Under the guise of ‘healthy’ I became more strict, limiting. I fooled myself into living vicariously through someone else, and this charade stuck. Scrutinising back-of-pack ingredients and avoiding anything deemed ‘unhealthy’; the ‘better’ I eat, the ‘better’ I am. #CleanEating, now coined as Orthorexia, once again was something to feel good about. It gave me purpose, and a sense of accomplishment for following its rules.


Making ‘healthy’ Nutella came with the territory. As well as finding recipes online unnecessarily sweet, it began as an experiment to improve my own diet. Satisfying cravings for ‘treats’ I restricted whilst preventing me from feeling subsequent guilt, regret, or, worse, ‘wobbly’. Although none of this was my intention, the resulting nut butter exceeded all expectations, accidentally, it was next-level good - more than this I came to rely on it. It picked me up when I felt down and became one of the only ‘indulgent’ food items I trusted to binge on in the evenings. So long as it was ‘healthy’ I wanted to eat jar after jar, unafraid of the consequences; it filled me with confidence, quite literally. The kind of product that makes all of your worries go away, feeling self-conscious and having body shame is not even worth it when it tastes as good as it does.

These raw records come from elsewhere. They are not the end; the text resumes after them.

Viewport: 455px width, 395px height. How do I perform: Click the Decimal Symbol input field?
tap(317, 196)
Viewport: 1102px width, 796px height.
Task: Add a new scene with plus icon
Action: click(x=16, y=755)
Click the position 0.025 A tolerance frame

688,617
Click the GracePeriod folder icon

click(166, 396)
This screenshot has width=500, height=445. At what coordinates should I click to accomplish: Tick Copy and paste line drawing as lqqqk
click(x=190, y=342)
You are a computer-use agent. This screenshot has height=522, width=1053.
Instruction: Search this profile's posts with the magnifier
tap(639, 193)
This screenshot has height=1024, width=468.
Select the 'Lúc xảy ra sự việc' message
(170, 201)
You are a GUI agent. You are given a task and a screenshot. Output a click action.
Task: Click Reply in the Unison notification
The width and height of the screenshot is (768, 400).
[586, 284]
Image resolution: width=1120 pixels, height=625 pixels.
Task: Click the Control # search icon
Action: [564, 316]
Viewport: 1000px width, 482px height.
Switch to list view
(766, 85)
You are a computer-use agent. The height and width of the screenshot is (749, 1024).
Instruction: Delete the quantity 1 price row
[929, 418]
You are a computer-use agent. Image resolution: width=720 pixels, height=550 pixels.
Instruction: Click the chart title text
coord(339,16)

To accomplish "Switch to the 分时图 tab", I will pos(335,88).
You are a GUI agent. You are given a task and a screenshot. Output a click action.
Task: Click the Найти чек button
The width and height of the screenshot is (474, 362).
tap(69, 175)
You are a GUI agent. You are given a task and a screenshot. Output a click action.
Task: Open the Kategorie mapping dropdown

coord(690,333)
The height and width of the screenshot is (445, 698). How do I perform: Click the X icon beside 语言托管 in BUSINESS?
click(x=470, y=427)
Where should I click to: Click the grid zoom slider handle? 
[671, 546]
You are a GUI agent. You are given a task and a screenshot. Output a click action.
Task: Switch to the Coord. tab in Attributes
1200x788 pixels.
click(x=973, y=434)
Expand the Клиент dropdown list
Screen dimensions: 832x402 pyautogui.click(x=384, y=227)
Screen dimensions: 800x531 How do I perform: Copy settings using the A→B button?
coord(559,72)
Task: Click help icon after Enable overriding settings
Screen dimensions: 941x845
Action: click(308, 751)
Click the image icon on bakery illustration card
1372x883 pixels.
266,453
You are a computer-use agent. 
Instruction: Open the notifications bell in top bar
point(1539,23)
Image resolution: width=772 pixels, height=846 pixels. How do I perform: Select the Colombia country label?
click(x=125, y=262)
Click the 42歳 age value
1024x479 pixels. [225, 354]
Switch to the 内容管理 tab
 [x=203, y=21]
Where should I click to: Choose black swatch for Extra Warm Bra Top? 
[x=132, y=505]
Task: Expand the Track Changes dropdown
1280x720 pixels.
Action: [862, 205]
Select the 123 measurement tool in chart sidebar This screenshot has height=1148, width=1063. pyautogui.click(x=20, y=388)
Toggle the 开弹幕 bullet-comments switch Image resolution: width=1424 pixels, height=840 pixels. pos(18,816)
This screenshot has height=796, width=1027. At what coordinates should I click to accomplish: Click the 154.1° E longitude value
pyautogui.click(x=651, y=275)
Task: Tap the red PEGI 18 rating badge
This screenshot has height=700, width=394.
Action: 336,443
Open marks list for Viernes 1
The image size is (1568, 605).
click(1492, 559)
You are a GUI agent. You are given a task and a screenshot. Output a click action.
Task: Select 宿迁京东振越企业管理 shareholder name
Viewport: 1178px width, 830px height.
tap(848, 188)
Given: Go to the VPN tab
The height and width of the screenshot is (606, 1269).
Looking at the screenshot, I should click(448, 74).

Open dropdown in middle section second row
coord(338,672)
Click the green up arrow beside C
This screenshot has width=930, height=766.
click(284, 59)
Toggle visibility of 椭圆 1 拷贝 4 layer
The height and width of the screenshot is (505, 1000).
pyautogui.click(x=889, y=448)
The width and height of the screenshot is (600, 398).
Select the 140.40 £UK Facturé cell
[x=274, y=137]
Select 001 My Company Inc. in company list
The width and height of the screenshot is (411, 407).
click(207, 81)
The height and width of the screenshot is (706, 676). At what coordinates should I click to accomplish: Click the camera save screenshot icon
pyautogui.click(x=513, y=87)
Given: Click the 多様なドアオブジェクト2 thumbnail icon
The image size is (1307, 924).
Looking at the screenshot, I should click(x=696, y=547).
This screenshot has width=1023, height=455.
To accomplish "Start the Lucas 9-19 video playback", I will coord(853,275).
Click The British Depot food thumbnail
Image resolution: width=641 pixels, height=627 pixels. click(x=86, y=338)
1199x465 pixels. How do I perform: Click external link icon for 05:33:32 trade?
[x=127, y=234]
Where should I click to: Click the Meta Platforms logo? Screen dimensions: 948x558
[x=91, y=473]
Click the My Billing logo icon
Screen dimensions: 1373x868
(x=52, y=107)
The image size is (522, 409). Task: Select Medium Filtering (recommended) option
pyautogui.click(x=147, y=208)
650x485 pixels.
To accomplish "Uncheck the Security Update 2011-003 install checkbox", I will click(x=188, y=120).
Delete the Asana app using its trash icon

Setting up a business is something I knew I had to do, I felt responsible to share my discovery. Serving as both my personal solution to caring less about body image, and my professional muse for creating no-added-sugar-or-naturally-sourced-sweeteners food products. It was never about the nut butter, had this feeling been triggered by any other recipe, I guarantee I would have had the same instinct to set up a business. And it was never about the money - although I should have considered this more having done enough unpaid work experience to annoy me. I wanted my nut butter to reach as many people as possible to help make them feel as liberated and uplifted as I did.


Except nobody talked openly about fear of food or weight gain. Admitting to my trail of thought could only prompt questions of concern - and part of me wondered whether they would be right to. What if there is something wrong with me? What if I solved a problem that is only a problem for me? When asked why my business exists, I failed to tell the whole truth, I was shy to try. If it is just me, similar to 2012, I wanted to protect myself from repeat worry, oh God there she goes again. Blending in is far more appealing than becoming a target; even I understood that having an eating disorder as co-founder was not the best marketing strategy.